In one friendly competition, boys and girls line up on opposite sides of the court in a seated position, passing the ball down the line until the whistle blows.
The two players left holding a ball then sprint to opposing baskets, with the first camper to make a lay up eliminating a member of the opposition.
The last two players remaining decide the winner by duck crawling to half court, then racing to make a lay up from their knees.
While 15-year-old camper Zach Johnson can dunk, the boys still fell short to the girls, who were led by the Lady Crusaders.
Aside from friendly competition, campers, coaches and players say gender dynamics don't factor into the overall camp experience.
"To me it feels the same," says 7th grade camper Lauren Seymarth.
"We all have to go through the same things to get to a scholarship - girl or boy - so it doesn't matter," says 11th grade camper Johnson.

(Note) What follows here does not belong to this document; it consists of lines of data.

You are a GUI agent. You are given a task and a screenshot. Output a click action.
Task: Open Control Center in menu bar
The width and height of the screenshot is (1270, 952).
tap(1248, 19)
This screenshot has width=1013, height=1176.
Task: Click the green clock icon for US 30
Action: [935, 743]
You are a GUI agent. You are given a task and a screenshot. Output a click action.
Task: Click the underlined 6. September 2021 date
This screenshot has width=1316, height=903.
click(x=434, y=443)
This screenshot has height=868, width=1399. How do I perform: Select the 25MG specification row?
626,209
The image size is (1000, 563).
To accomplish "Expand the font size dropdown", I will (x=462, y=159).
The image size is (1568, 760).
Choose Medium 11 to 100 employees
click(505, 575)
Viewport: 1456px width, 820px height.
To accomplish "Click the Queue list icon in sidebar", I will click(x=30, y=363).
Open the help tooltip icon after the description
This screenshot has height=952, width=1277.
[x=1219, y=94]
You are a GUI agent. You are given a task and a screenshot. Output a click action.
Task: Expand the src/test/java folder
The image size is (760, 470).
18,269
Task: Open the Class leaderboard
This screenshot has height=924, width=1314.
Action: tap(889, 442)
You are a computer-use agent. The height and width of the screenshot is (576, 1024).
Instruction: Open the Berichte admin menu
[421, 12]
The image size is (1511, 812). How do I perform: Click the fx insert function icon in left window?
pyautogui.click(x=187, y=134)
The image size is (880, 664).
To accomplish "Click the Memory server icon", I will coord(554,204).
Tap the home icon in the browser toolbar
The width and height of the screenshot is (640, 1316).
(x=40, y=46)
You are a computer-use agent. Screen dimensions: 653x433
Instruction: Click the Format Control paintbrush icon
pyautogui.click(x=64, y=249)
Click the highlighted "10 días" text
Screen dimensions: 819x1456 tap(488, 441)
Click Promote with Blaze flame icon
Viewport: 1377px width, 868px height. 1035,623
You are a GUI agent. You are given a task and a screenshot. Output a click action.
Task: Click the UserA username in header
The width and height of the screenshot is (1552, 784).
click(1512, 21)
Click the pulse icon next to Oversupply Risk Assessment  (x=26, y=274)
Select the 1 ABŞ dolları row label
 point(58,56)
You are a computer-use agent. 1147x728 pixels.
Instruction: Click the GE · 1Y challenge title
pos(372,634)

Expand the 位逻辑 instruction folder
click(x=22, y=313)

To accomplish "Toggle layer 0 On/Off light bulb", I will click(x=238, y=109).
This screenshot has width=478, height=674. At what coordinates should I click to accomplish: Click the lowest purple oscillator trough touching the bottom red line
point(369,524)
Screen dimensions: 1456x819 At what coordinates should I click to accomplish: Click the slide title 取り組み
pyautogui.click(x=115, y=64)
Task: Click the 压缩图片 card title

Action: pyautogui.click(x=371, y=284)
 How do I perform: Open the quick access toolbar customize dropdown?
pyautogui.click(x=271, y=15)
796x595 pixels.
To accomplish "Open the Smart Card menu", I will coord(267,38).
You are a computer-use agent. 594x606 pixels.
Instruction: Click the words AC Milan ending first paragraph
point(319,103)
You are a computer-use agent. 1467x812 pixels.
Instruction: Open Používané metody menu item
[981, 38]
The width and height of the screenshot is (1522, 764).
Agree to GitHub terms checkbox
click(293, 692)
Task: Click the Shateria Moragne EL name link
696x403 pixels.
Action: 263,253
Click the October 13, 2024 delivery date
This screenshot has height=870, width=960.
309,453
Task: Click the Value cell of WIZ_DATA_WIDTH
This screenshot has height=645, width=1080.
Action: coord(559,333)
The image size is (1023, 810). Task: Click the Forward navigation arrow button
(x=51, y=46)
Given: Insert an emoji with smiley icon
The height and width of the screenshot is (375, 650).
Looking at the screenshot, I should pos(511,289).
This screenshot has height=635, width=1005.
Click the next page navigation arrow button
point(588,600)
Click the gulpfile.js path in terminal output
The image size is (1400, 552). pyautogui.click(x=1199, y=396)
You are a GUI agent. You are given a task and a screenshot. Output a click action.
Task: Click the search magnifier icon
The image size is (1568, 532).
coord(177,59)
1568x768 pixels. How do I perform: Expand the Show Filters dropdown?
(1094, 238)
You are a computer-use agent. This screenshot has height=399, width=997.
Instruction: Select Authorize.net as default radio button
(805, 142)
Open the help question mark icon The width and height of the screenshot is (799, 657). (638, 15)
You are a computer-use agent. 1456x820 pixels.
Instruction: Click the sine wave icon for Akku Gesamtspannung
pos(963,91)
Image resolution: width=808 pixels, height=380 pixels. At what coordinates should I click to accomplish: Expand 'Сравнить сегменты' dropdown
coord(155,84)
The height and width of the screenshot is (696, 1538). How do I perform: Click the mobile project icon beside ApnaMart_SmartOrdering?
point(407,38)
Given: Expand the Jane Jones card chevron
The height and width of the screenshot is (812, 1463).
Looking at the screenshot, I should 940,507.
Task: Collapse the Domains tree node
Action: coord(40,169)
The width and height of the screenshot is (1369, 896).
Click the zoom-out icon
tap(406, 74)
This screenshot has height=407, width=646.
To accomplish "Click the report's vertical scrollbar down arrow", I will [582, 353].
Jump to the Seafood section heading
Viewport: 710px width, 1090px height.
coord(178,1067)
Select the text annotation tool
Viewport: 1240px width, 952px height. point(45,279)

"That's something that the girls and boys will remember is having an actual player give some instruction to them," says William Carey assistant men's basketball coach Scotty Fletcher.
"It really doesn't matter to me. I mean I almost kind of like the boys because the boys are more competitive. They have that more competitive spirit about them, but I'm a girl so of course I'm more biased towards girls," says William Carey senior shooting guard Lauren Douglas.